The report specifically highlights Kyrgyzstan’s role as a front for various crypto platforms and services that are closely linked to Garantex, a Russian exchange previously shuttered in March through an international operation due to its alleged involvement in illicit financial flows. TRM Labs’ analysis suggests that a new platform, Grinex, is likely a rebrand of Garantex, facilitating ongoing transactions through stablecoins such as A7A5, which have been used to transfer funds from the original sanctioned entity to its Kyrgyz-based counterpart.
New TRM analysis shows how Russia is turning to Central Asian nation Kyrgyzstan to access #crypto rails, route funds through shell exchanges, and evade sanctions.
— TRM Labs (@trmlabs) July 23, 2025
Learn more 👉 https://t.co/YZrIpDZgIC pic.twitter.com/A2RPlo3NiX
Further findings reveal a pattern typical of shell companies among many Kyrgyz platforms, with multiple entities registered under the same residential addresses, contact details, and even founders. Isabella Chase, TRM Labs’ EMA Head of Policy, noted that “The recent growth of Kyrgyzstan’s crypto industry appears to be driven by Russian demand, not domestic usage,” underscoring the external forces behind this expansion.
Kyrgyzstan’s government contributed to this accelerated growth by enacting a pro-crypto law in January 2022. This legislation effectively recognized cryptocurrencies as property and established a clear registration framework for Virtual Asset Service Providers (VASPs).
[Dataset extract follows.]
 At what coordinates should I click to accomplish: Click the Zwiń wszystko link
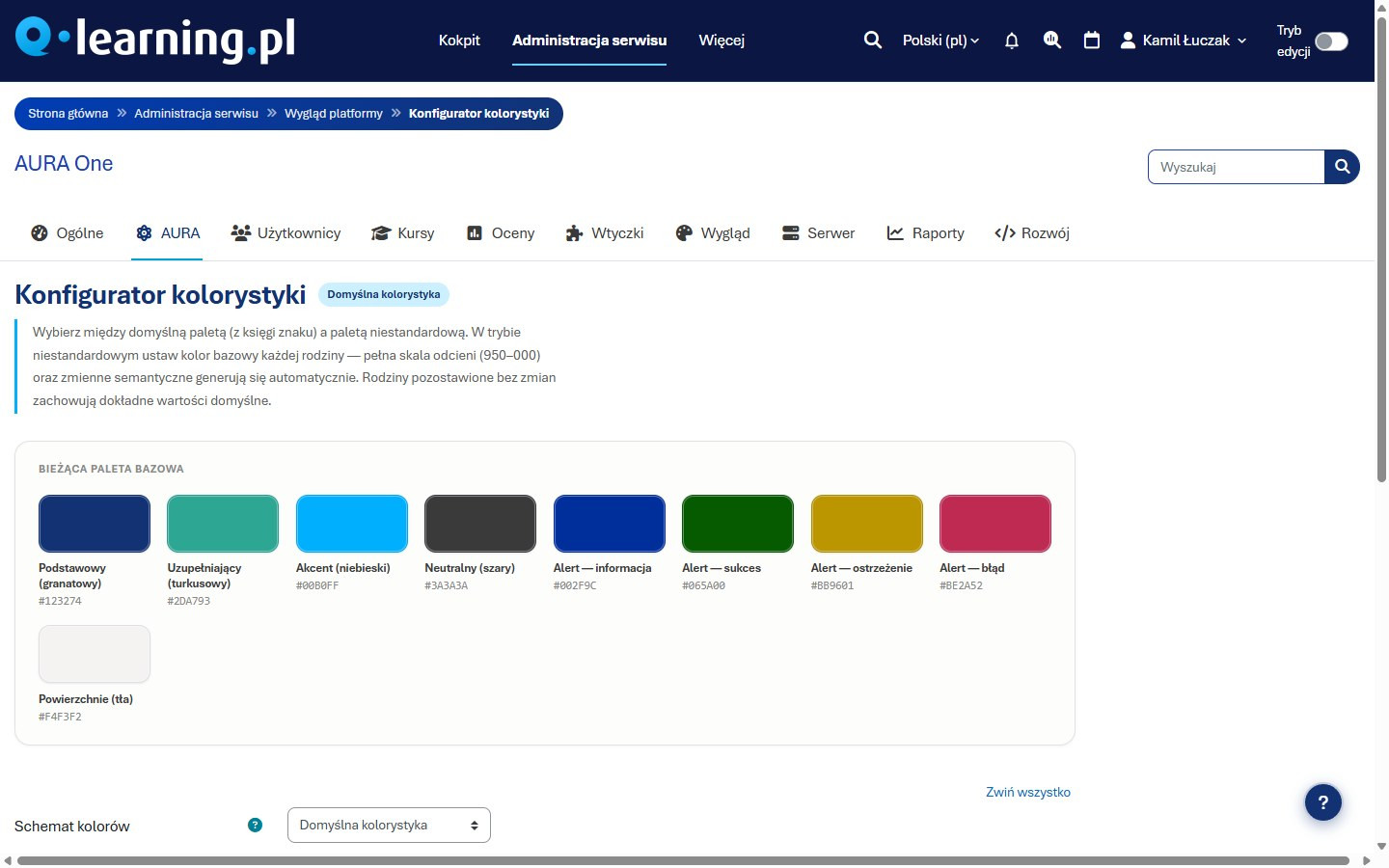(1028, 792)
This regulatory shift, coupled with the burgeoning Russian demand, saw the transaction volume of Kyrgyz VASPs skyrocket from $59,000,000 in 2022 to an astonishing $4,200,000,000 within just the first seven months of 2024. Despite these figures, there’s little indication of widespread local adoption or organic demand within Kyrgyzstan itself, reinforcing the notion that this crypto industry largely serves foreign interests.
These Kyrgyz-registered platforms, including Grinex and Meer, are described by TRM Labs as crucial “conduits for Russian entities—both legitimate and illicit—looking to access global financial systems amid sanctions.” They reportedly facilitate large-scale ruble-to-crypto transactions, often leveraging Russian-backed stablecoins. The investigation even linked wallet addresses registered with the Envoys Vision Digital Exchange (EVDE), a Kyrgyz platform, to the sanctioned paramilitary group Rusich Group.
The implications extend beyond financial evasion. TRM Labs’ research suggests that EVDE and other exchanges interact with cross-border logistics firms and Chinese financial institutions. This indicates that Kyrgyzstan is playing an increasingly important role in helping Russia acquire dual-use goods, such as semiconductors and drones, for military purposes. For instance, bilateral trade between Kyrgyzstan and Russia reached $3,500,000,000 last year, and imports into Russia via intermediary nations like Kyrgyzstan surged to $20,000,000,000 in the first half of 2023. Additionally, Chinese exports of 45 specific dual-use goods to Kyrgyzstan and Kazakhstan collectively increased by 64% between 2022 and 2023, totaling $1,300,000,000.
The prospects for controlling these activities appear challenging. With over 126 VASPs now licensed in Kyrgyzstan and its Ministry of Finance actively developing a domestic, USD-pegged stablecoin named USDKG, the sector is poised for continued growth. This rapid expansion unfolds within a political environment characterized by weak checks and balances and increasing executive power. Altynai Myrzabekova, Regional Advisor for Eastern Europe and Central Asia at Transparency International, states that such conditions “create vulnerabilities” that can be exploited for illicit financial flows. Kyrgyzstan’s low score of 25 out of 100 on Transparency International’s 2024 Corruption Perceptions Index highlights “serious concerns” regarding the integrity and transparency of its public sector.
Myrzabekova cautions that, without stronger safeguards, enhanced transparency measures, and the political will to enforce anti-money laundering and sanctions frameworks, Kyrgyzstan remains “highly exposed to exploitation by corrupt actors and sanctioned entities.” The nation’s burgeoning crypto industry, while appearing dynamic, largely serves as a strategic workaround for Russia amidst global financial pressures.